Conforme ele destaca, a esperança está no controle social e no diálogo. “Os representantes dos conselhos de saúde e gestor, que dialogam com a gestão municipal, são eleitos pela comunidade conforme manda o SUS, e têm influência direta na gestão da unidade de saúde e na melhora do atendimento como um todo.”

Essa melhora, conforme ressalta o religioso, reflete-se na rotina de hospitais de ponta, como o Emílio Ribas, estadual, onde ele é capelão. “Se as UBSs têm médicos, enfermagem e tudo funciona, casos mais simples são resolvidos e não vão se agravar, tendo de seguir para centros de média e alta complexidade. Se o atendimento na base falta, o caso complicado vai demandar leitos e exames de alta complexidade, que fazem falta.”

Na avaliação de Leandro, do Sindsep, os desafios da cidade são muitos para serem resolvidos em pouco tempo. “Essas tentativas de acertar têm de ter continuidade. E a gestão deu azar com a crise econômica e política. Além disso, não dá para contar com o governo estadual, que nem sequer assinou parceria com o Samu. Se houvesse mais recurso, a coisa teria andado melhor”.

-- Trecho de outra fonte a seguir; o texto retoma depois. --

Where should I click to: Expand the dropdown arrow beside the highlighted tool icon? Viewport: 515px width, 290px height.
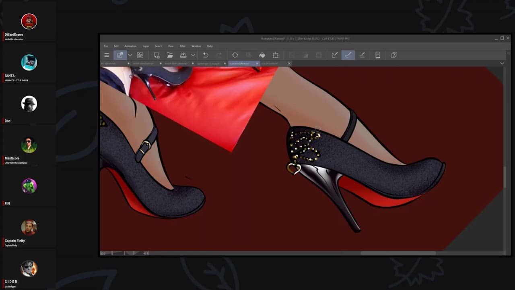click(130, 55)
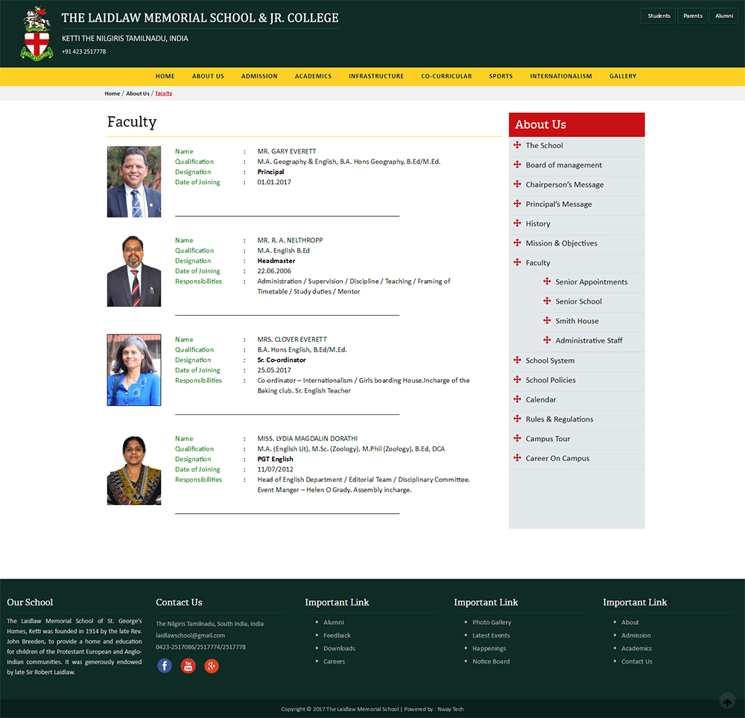Click the cross icon beside Faculty
The width and height of the screenshot is (745, 718).
pos(517,262)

Padre João completa que, em tempos de orçamento cada vez mais apertado, melhorar a saúde significa fazer prevenção, que é mais simples e barata. “Muitas coisas poderiam ter sido evitadas com mais saneamento, educação para a saúde. E nossas crianças cada vez mais obesas, diabéticas. A luta é grande, mas a população tem a força, que esta no voto consciente.”